The lines to return run from the one containing "Click the Stop Service square icon" through the end of the material; give them exactly and leave out the pictures.

Records for processing: Begin

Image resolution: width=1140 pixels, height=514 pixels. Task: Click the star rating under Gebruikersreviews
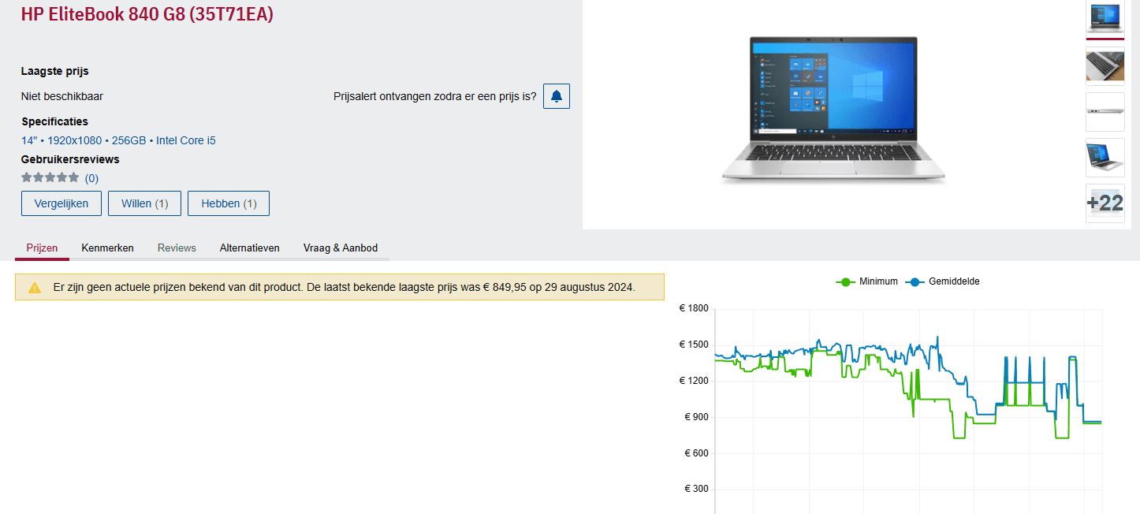tap(50, 177)
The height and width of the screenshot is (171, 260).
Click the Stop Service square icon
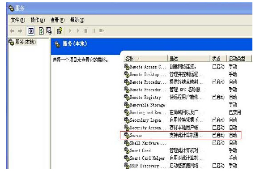click(86, 31)
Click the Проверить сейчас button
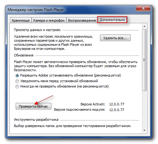This screenshot has height=144, width=158. [34, 106]
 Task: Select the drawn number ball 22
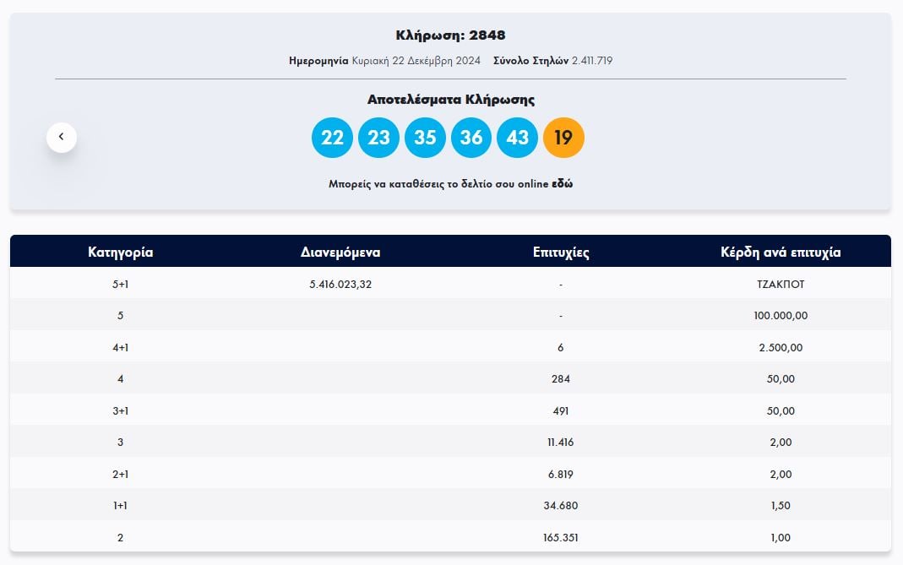coord(332,137)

Records for processing: End

▸ Answer to the exercise
Click the Stop Service square icon
click(86, 31)
Click the Проверить сейчас button
This screenshot has height=144, width=158. [34, 106]
 Task: Select the drawn number ball 22
coord(332,137)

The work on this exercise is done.